Да и не один Данилевский – все вокруг или влюблены, или женятся. О своих похождениях докладывает старый нежинский ловелас Кукольник, увивается за хорошенькой актриской Прокопович, да и собственная сестра Гоголя, Мария, готовится к свадьбе. Сообщения об этом поступают из Васильевки, и маменька намекает ему, что недурно бы расщедриться на подарок. Он посылает сестре пятьсот рублей (ещё год назад – весь его годовой оклад) и подробно расспрашивает о женихе.
Итак, настало время и ему подумать о себе с этой стороны, взглянуть на себя глазами отца семейства и главы дома. Вон и Пушкин женился, хотя теперь его "нигде не встретишь, как только на балах" (строчка из письма к Данилевскому) и не очень-то он как будто счастлив. (Пушкин в то время пишет: "нет у меня досуга, вольной холостой жизни, необходимой для писателя".) Сосватана и черноокая Россет, и только один Жуковский, кажется, собирается коротать свой век холостяком, но ему пятьдесят.
И вот в письмах к Данилевскому (являющихся ответами на его страстные признания в любви к "солнцу Кавказа") начинают мелькать гоголевские намёки на щекотливую для него тему – щекотливую потому, что он о чувствах своих рассуждать не охотник. Не будь Данилевского и этой его страсти, мы, может быть, так бы и не узнали ничего об этом от молодого Гоголя, но вот повезло – влюбился красавчик офицер и разбередил сердце друга. Переписка с Данилевским – возвышенная со стороны Данилевского и ироническая со стороны Гоголя – приоткрывает некоторую завесу над тайной, которой всегда было ограждено всё интимное в жизни Гоголя. Всё, что происходило с ним, перегорало внутри, но тем сильней был огонь, запертый в сосуде, тем страшней могли быть последствия разгорания этого скрытого пламени.
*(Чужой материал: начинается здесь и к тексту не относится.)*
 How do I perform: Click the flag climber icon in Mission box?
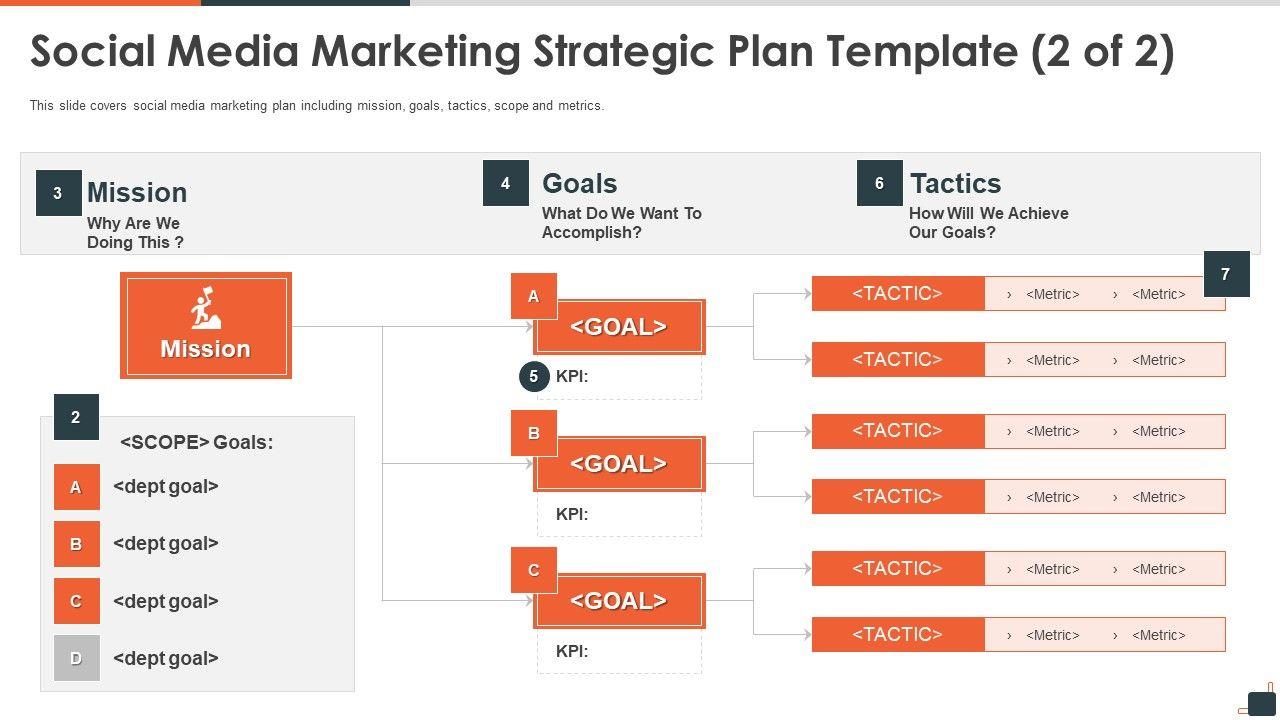click(205, 309)
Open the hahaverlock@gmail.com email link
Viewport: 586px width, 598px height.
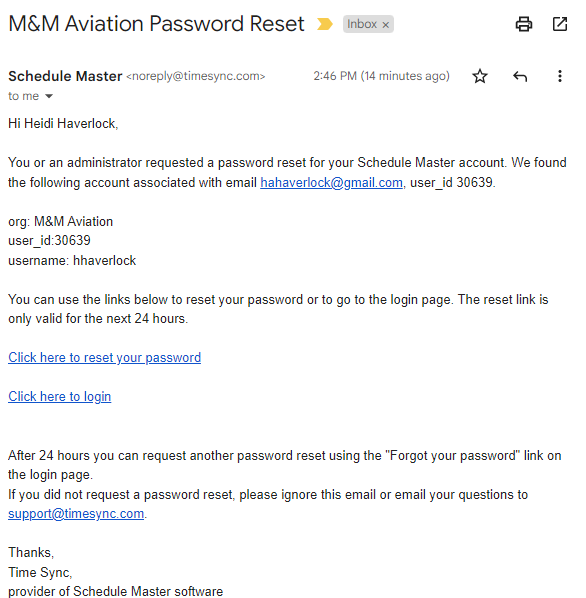coord(331,183)
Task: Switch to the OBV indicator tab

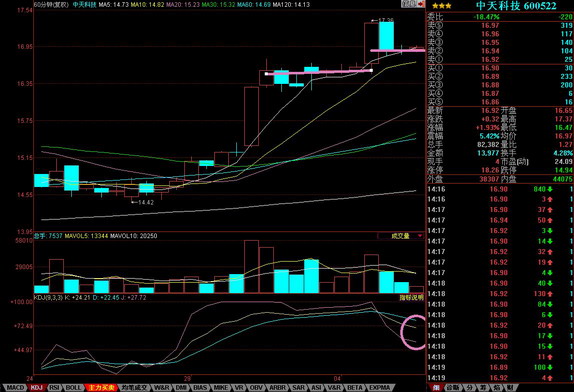Action: pos(256,387)
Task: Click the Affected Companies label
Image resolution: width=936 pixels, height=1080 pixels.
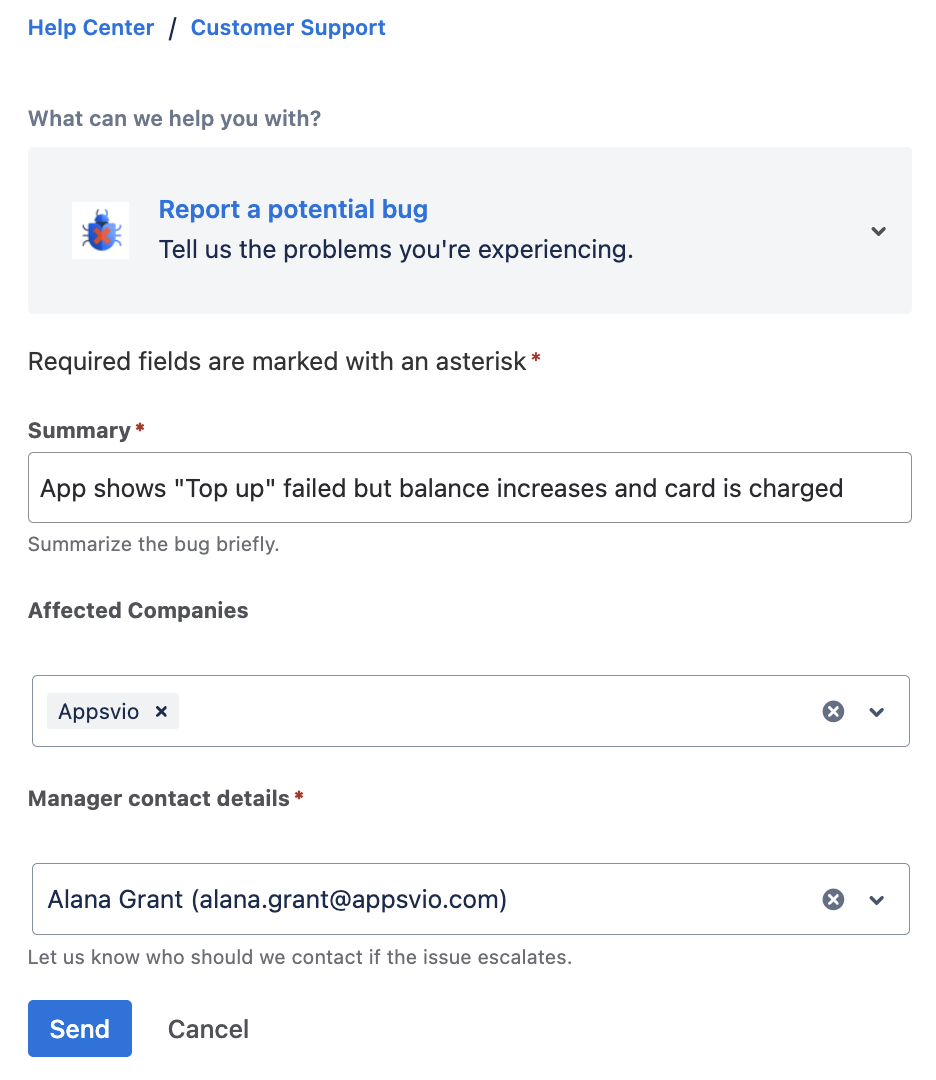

Вспомним о нежинских "нимфах", о девичьей, об открытости деревенского быта, который был открыт и в любви. Недаром Гоголь в 1833 году, собирая материалы для сборника малороссийских песен М. А. Максимовича, с которым познакомился в Москве и которого полюбил как земляка и как литератора, впишет тому в тетрадь именно "срамные" песни, не ставя стыдливого многоточия там, где они обычно ставятся. Максимович, оправдываясь перед потомством, сделает на полях разъяснение, что песни эти "вписаны рукою властною" Николая Васильевича Гоголя.
Отношение Гоголя к женщине колебалось меж двух крайностей – поэтического обожествления и самого трезвого, почти бытового взгляда на "дела любви". К тому времени, о котором идёт речь, он пишет своего "Шпоньку", где создаёт образ скромного поручика П *** пехотного полка, владельца осьмнадцати душ крестьян и небольшого имения в Малороссии, которому пришла пора жениться. И как перед великой загадкой останавливается его герой перед проблемой женитьбы.
Чтоб понять Шпоньку, мы должны понять его автора. Вот что пишет Гоголь Данилевскому 1 января 1832 года: "Подлинно много чудного в письме твоём. Я сам бы желал на время принять твой образ с твоими страстишками… Поэтическая часть твоего письма удивительно хороша, но прозаическая довольно в плохом положении. Кто это кавказское солнце?… сам посуди, если не прикрепить красавицу к земле, то черты её будут слишком воздушны, неопределённо общи и потому бесхарактерны". Сочувствуя другу, он требует от него всё же большей трезвости.